• **EXERCISE MATERIALS**:

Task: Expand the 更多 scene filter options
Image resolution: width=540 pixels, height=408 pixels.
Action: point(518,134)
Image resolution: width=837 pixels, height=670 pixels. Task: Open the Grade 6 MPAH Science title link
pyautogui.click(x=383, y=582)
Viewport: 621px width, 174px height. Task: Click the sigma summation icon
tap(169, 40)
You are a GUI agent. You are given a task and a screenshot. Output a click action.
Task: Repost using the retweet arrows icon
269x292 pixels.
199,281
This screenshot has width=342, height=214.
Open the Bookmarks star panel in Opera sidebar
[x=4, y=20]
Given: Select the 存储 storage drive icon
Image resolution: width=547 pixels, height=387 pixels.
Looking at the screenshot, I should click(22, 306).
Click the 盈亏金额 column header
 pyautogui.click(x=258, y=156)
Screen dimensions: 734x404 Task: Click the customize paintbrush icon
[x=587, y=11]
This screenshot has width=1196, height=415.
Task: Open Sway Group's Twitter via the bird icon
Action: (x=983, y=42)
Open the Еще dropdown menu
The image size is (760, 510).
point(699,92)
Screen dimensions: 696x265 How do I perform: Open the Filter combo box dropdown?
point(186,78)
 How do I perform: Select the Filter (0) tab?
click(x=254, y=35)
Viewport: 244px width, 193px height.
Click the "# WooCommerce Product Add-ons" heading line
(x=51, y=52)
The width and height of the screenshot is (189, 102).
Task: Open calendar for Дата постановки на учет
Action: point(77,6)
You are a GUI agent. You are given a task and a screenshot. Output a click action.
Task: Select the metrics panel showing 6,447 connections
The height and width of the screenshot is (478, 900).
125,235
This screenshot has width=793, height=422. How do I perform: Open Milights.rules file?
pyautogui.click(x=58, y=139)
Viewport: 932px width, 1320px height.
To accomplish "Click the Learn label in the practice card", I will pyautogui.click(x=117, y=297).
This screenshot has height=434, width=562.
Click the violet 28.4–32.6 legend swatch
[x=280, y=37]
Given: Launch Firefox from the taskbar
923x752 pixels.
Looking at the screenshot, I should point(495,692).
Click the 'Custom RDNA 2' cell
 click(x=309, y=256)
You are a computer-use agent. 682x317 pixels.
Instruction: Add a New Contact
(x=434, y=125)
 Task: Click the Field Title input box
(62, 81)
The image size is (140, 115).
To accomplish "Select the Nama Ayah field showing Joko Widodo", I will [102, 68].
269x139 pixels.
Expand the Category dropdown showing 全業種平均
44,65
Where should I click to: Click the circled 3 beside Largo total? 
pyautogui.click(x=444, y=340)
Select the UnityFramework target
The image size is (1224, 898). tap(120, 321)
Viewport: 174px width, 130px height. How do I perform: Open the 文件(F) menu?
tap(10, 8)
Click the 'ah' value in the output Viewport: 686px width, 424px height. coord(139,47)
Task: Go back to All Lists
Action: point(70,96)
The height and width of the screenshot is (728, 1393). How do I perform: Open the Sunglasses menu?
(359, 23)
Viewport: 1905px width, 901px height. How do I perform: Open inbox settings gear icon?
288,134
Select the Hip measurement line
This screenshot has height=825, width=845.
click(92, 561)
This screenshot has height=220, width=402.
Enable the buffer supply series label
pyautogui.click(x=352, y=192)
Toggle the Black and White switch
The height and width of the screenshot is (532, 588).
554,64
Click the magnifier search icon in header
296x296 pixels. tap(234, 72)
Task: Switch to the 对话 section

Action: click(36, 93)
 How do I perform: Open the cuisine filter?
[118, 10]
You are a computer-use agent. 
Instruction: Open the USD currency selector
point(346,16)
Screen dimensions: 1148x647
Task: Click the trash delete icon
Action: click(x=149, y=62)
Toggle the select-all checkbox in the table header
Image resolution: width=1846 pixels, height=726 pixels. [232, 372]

• **TASK GOAL**:
The answer should be the full listing, repeated without any change.

• **ANSWER BOX**:
Task: Expand the 更多 scene filter options
Image resolution: width=540 pixels, height=408 pixels.
Action: point(518,134)
Image resolution: width=837 pixels, height=670 pixels. Task: Open the Grade 6 MPAH Science title link
pyautogui.click(x=383, y=582)
Viewport: 621px width, 174px height. Task: Click the sigma summation icon
tap(169, 40)
You are a GUI agent. You are given a task and a screenshot. Output a click action.
Task: Repost using the retweet arrows icon
269x292 pixels.
199,281
This screenshot has width=342, height=214.
Open the Bookmarks star panel in Opera sidebar
[x=4, y=20]
Given: Select the 存储 storage drive icon
Image resolution: width=547 pixels, height=387 pixels.
Looking at the screenshot, I should click(22, 306).
Click the 盈亏金额 column header
 pyautogui.click(x=258, y=156)
Screen dimensions: 734x404 Task: Click the customize paintbrush icon
[x=587, y=11]
This screenshot has width=1196, height=415.
Task: Open Sway Group's Twitter via the bird icon
Action: (x=983, y=42)
Open the Еще dropdown menu
The image size is (760, 510).
point(699,92)
Screen dimensions: 696x265 How do I perform: Open the Filter combo box dropdown?
point(186,78)
 How do I perform: Select the Filter (0) tab?
click(x=254, y=35)
Viewport: 244px width, 193px height.
Click the "# WooCommerce Product Add-ons" heading line
(x=51, y=52)
The width and height of the screenshot is (189, 102).
Task: Open calendar for Дата постановки на учет
Action: point(77,6)
You are a GUI agent. You are given a task and a screenshot. Output a click action.
Task: Select the metrics panel showing 6,447 connections
The height and width of the screenshot is (478, 900).
125,235
This screenshot has width=793, height=422. How do I perform: Open Milights.rules file?
pyautogui.click(x=58, y=139)
Viewport: 932px width, 1320px height.
To accomplish "Click the Learn label in the practice card", I will pyautogui.click(x=117, y=297).
This screenshot has height=434, width=562.
Click the violet 28.4–32.6 legend swatch
[x=280, y=37]
Given: Launch Firefox from the taskbar
923x752 pixels.
Looking at the screenshot, I should point(495,692).
Click the 'Custom RDNA 2' cell
 click(x=309, y=256)
You are a computer-use agent. 682x317 pixels.
Instruction: Add a New Contact
(x=434, y=125)
 Task: Click the Field Title input box
(62, 81)
The image size is (140, 115).
To accomplish "Select the Nama Ayah field showing Joko Widodo", I will [102, 68].
269x139 pixels.
Expand the Category dropdown showing 全業種平均
44,65
Where should I click to: Click the circled 3 beside Largo total? 
pyautogui.click(x=444, y=340)
Select the UnityFramework target
The image size is (1224, 898). tap(120, 321)
Viewport: 174px width, 130px height. How do I perform: Open the 文件(F) menu?
tap(10, 8)
Click the 'ah' value in the output Viewport: 686px width, 424px height. coord(139,47)
Task: Go back to All Lists
Action: point(70,96)
The height and width of the screenshot is (728, 1393). How do I perform: Open the Sunglasses menu?
(359, 23)
Viewport: 1905px width, 901px height. How do I perform: Open inbox settings gear icon?
288,134
Select the Hip measurement line
This screenshot has height=825, width=845.
click(92, 561)
This screenshot has height=220, width=402.
Enable the buffer supply series label
pyautogui.click(x=352, y=192)
Toggle the Black and White switch
The height and width of the screenshot is (532, 588).
554,64
Click the magnifier search icon in header
296x296 pixels. tap(234, 72)
Task: Switch to the 对话 section

Action: click(36, 93)
 How do I perform: Open the cuisine filter?
[118, 10]
You are a computer-use agent. 
Instruction: Open the USD currency selector
point(346,16)
Screen dimensions: 1148x647
Task: Click the trash delete icon
Action: click(x=149, y=62)
Toggle the select-all checkbox in the table header
Image resolution: width=1846 pixels, height=726 pixels. [232, 372]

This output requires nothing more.